Grilled Sea Bass Kebabs with Skordalia and Grilled Feta
Fire up your grill and bring fresh Mediterranean flavors to your backyard with this sea bass kebab recipe. Serve with a smear of skordalia, a Greek garlic sauce traditionally made with potatoes and garlic, to provide a creamy contrast to the kebab’s bright, acidic flavors.
Prep Time2 hours
Cook Time30 minutes
Cook it With Our
- 1 pound sea bass, cut into 2 inch cubes
- 1 tablespoon garlic, minced
- 2 tablespoons lemon juice
- 1 teaspoon oregano
- 1 teaspoon dill
- 1 teaspoon lemon zest
- ¼ cup olive oil
- ¼ teaspoon salt
- ¼ teaspoon pepper
- ¼ teaspoon red pepper flakes (optional)

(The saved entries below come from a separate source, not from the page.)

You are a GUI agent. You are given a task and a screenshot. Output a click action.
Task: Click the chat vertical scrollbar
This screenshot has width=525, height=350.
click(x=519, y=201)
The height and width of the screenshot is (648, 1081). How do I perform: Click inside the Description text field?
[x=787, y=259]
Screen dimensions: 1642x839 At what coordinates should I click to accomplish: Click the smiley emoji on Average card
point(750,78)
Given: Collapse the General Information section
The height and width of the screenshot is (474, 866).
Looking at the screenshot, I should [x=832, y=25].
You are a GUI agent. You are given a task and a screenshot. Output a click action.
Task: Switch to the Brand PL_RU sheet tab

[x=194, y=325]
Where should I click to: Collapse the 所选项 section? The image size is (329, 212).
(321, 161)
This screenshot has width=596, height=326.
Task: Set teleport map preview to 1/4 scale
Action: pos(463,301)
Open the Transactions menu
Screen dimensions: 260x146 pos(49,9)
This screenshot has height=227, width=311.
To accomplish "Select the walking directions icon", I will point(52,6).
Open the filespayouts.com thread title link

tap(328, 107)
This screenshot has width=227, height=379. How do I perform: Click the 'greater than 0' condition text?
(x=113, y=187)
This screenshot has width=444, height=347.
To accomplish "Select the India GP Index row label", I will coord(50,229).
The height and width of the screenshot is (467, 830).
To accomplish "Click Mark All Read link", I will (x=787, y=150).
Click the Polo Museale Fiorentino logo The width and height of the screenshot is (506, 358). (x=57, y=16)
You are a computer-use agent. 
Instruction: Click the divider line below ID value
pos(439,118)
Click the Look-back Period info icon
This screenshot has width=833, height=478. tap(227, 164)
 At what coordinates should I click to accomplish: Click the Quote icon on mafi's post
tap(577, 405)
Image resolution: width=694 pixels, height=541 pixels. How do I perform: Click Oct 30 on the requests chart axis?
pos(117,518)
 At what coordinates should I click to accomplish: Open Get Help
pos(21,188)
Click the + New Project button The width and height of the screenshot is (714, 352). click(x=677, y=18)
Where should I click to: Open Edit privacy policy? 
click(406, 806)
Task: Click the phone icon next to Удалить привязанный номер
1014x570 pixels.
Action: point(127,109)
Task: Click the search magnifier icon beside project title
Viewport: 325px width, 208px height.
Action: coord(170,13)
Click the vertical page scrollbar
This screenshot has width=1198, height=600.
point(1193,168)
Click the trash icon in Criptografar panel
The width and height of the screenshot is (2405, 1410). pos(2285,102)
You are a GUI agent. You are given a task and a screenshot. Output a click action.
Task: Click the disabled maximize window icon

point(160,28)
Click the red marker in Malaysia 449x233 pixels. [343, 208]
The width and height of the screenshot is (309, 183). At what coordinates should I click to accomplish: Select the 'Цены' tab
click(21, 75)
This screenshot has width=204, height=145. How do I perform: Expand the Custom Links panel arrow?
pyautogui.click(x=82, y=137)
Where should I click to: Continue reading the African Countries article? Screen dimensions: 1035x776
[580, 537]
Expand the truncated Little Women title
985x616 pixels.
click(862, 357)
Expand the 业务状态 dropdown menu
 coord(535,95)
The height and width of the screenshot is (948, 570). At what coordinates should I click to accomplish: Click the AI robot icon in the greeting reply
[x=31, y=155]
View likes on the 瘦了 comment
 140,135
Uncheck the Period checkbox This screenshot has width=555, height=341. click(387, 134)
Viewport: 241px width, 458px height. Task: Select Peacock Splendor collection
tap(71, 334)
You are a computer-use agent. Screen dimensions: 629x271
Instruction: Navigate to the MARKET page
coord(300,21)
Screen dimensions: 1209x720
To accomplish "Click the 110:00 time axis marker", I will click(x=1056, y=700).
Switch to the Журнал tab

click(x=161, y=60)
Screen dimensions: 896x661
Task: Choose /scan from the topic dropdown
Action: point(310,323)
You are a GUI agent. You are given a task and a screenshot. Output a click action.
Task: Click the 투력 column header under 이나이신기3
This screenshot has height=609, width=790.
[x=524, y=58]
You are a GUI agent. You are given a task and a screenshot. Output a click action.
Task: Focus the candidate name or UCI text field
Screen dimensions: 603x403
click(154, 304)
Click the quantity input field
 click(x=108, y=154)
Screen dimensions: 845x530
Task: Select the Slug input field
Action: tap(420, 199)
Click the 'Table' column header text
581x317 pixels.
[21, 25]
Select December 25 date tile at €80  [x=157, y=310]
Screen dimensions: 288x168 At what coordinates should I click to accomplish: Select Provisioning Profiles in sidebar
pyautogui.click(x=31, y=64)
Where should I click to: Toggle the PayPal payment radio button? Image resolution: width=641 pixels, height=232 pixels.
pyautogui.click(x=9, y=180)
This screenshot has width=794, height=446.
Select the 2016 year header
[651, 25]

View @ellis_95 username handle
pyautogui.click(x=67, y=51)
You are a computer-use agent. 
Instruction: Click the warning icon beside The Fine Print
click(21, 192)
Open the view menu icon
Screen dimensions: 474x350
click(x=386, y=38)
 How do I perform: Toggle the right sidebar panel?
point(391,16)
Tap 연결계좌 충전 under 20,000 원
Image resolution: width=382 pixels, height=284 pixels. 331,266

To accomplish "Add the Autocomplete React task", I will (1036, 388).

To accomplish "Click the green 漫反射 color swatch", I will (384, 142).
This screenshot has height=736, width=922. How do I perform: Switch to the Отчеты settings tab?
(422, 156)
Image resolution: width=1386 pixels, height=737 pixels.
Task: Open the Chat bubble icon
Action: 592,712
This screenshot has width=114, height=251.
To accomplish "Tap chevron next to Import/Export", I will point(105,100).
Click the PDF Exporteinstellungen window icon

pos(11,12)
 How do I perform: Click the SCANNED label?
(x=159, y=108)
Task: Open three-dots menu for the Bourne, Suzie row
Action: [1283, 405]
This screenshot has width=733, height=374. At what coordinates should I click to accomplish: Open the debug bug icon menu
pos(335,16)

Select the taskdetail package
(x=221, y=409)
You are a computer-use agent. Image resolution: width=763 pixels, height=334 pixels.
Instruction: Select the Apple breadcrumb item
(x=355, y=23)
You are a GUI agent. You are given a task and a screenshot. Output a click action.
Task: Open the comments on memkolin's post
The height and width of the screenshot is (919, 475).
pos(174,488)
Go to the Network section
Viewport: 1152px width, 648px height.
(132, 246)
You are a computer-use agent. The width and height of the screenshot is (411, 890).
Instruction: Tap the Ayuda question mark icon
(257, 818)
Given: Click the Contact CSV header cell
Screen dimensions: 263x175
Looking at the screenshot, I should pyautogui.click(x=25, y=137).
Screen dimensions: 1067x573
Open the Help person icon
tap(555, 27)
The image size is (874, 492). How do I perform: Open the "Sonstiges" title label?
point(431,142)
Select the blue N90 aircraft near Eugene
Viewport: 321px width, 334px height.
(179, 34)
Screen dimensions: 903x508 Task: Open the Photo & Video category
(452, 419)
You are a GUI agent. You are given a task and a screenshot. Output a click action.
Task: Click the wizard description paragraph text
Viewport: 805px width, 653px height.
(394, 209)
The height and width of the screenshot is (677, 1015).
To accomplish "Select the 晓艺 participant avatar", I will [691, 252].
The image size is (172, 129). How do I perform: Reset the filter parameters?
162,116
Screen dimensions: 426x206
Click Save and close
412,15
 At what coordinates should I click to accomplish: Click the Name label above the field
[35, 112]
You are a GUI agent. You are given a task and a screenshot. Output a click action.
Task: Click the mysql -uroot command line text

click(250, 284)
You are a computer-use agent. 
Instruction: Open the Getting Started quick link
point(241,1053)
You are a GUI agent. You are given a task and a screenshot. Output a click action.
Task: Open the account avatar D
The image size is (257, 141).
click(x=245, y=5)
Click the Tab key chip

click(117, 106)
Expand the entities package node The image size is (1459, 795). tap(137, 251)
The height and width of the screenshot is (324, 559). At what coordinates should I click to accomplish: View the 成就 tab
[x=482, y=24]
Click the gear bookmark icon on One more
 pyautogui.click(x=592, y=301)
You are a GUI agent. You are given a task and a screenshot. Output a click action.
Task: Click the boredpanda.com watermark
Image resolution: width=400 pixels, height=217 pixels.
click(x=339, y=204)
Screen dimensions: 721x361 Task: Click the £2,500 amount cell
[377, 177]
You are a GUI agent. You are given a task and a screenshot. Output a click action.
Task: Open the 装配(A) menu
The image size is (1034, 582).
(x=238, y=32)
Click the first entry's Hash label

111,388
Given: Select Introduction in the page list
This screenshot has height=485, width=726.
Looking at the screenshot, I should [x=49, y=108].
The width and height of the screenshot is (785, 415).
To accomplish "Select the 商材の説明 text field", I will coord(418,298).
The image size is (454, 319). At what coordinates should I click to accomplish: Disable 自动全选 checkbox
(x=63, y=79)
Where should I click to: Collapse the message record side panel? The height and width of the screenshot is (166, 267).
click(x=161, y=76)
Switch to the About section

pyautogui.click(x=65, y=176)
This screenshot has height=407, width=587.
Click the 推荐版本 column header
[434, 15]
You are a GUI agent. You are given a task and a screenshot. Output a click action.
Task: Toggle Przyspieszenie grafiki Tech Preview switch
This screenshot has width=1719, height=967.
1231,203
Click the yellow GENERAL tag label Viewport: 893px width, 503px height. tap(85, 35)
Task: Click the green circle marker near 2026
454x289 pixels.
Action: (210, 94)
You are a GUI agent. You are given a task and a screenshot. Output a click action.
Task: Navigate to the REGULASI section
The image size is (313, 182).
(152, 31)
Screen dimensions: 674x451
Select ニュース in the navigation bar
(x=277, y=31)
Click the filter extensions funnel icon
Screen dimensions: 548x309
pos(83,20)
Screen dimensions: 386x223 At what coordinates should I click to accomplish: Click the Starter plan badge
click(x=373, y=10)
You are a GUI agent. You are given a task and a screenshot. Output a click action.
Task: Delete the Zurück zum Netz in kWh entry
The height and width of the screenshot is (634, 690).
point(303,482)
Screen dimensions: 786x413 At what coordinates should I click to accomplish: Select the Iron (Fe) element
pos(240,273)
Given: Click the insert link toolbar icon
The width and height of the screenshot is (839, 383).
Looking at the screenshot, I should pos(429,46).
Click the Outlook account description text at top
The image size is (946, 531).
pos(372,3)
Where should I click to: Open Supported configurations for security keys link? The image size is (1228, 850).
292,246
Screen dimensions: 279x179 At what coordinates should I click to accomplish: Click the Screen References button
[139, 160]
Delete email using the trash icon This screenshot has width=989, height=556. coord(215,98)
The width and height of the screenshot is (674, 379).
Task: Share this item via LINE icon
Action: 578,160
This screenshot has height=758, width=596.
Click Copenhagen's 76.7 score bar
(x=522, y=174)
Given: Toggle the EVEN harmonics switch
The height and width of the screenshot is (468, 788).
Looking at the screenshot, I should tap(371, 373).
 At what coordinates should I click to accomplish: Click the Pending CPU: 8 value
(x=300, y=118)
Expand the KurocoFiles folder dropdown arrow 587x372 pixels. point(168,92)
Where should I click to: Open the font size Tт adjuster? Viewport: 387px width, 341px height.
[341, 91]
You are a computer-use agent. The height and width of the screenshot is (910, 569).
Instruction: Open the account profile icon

- ½ pound red potatoes, peeled and cut into ½ inch cubes
- 2 ½ teaspoons salt, divided
- 12 cloves garlic
- 3 tablespoons red wine vinegar
- 1 teaspoon lemon juice
- 3 tablespoons olive oil
- 1 cup heirloom cherry tomatoes
- 1 medium zucchini, cut into ½ inch rounds
- red onion, cut into 1 inch pieces
- 4 12 inch skewers
- 6 ounce feta brick
- 2 tablespoons olive oil
- ½ teaspoon oregano
- ¼ teaspoon red pepper flakes
- lemon wedges
- In a small saucepan, cover potatoes with cold water. Bring to a boil and add 2 teaspoons of salt.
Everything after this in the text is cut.